Dans le bas-fond de Banakoroda, situé au cœur de la commune urbaine de Kankan, un groupement de femmes maraîchères lutte avec acharnement pour subvenir aux besoins de leurs familles. Réunies au sein du groupement des femmes de Konkonfara, ces agricultrices s’investissent dans la culture maraîchère et la pisciculture, des activités essentielles pour l’économie locale. Cependant, elles se heurtent à de multiples défis qui freinent leur épanouissement.
Lors d’une visite sur leurs sites de production, où s’étendent des potagers verdoyants et des étangs piscicoles, la présidente du groupement a décrit les nombreuses difficultés auxquelles elles font face. Malgré les obstacles, la détermination et l’espoir restent palpables dans son discours.

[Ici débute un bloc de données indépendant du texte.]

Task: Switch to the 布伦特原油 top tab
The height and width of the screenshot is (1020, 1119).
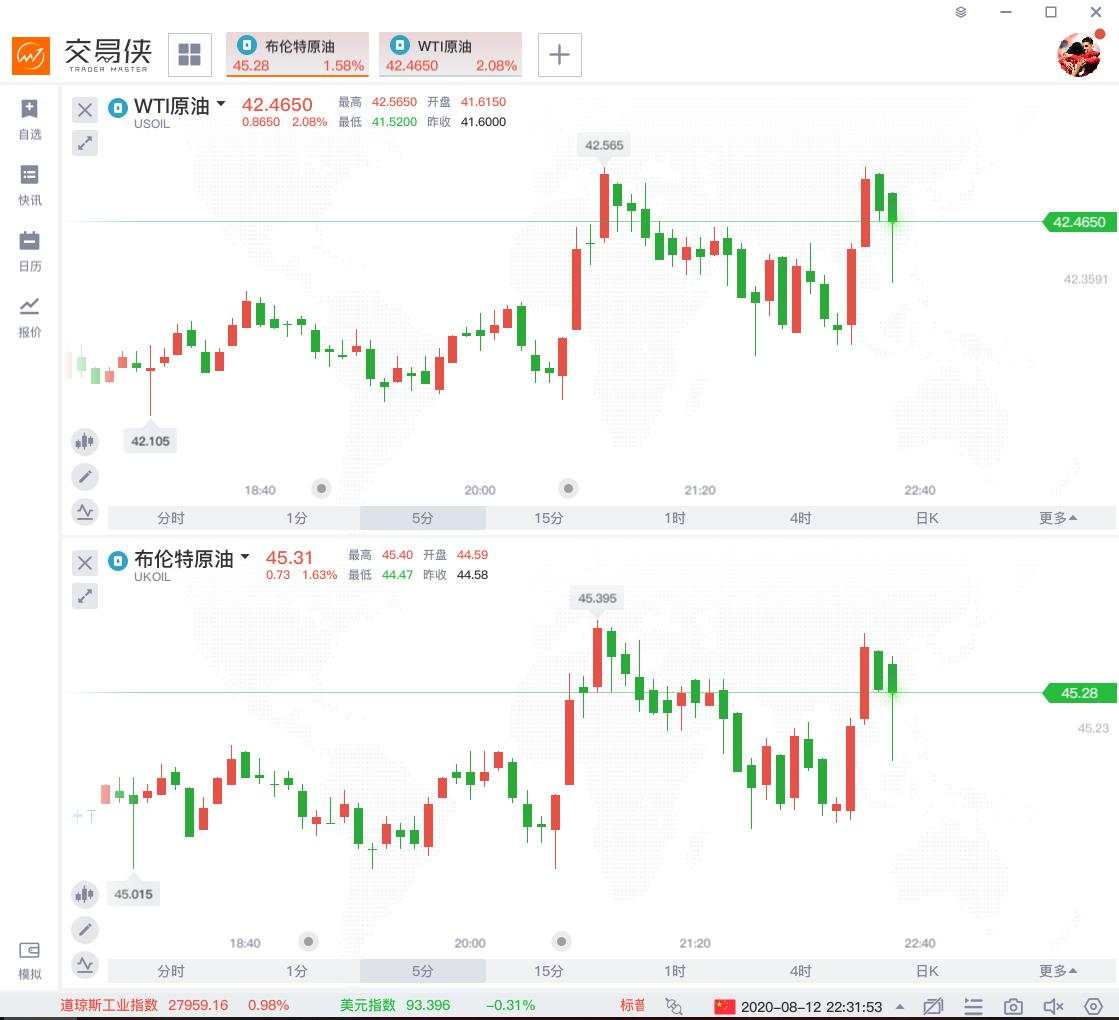Action: tap(297, 54)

« Nos cultures sont constamment exposées aux intrusions faute de clôtures adéquates. Pendant la saison des pluies, l’eau est abondante, mais après l’hivernage, la gestion de l’eau devient un problème majeur. Le forage que nous avons reçu ne fonctionne pas correctement et l’eau ne coule pas comme il le faudrait. Nous avons également besoin d’un moteur pour l’irrigation et de matériel agricole. Malgré tout cela, nous continuons à travailler avec courage », a-t-elle confié.
Aujourd’hui, ce groupement de plus de 100 membres vit dans l’espoir d’un accompagnement renforcé pour pérenniser leurs activités. Selon la présidente, des infrastructures telles que des grillages de protection, des outils agricoles modernes et un soutien technique permettraient de considérablement améliorer leurs conditions de travail.
« Nous avons besoin de l’appui des autorités locales et des personnes de bonne volonté pour nous aider à protéger nos cultures et à améliorer notre production. Ce soutien pourrait changer nos vies et celles de nos familles », a-t-elle lancé avec insistance.
Malgré les difficultés, ces femmes continuent de cultiver et de produire, participant activement à la sécurité alimentaire et à l’économie de la région de Kankan. Leur détermination force le respect et mérite une attention particulière. Un appui adapté permettrait non seulement de renforcer leurs capacités, mais aussi de faire de ce groupement un exemple inspirant de résilience et d’innovation agricole en Guinée.
Le cri de détresse des femmes maraîchères de Banakoroda ne doit pas passer inaperçu. Il interpelle les autorités, les partenaires techniques et financiers, ainsi que les acteurs de la société civile, pour leur venir en aide et soutenir leur lutte pour un avenir meilleur.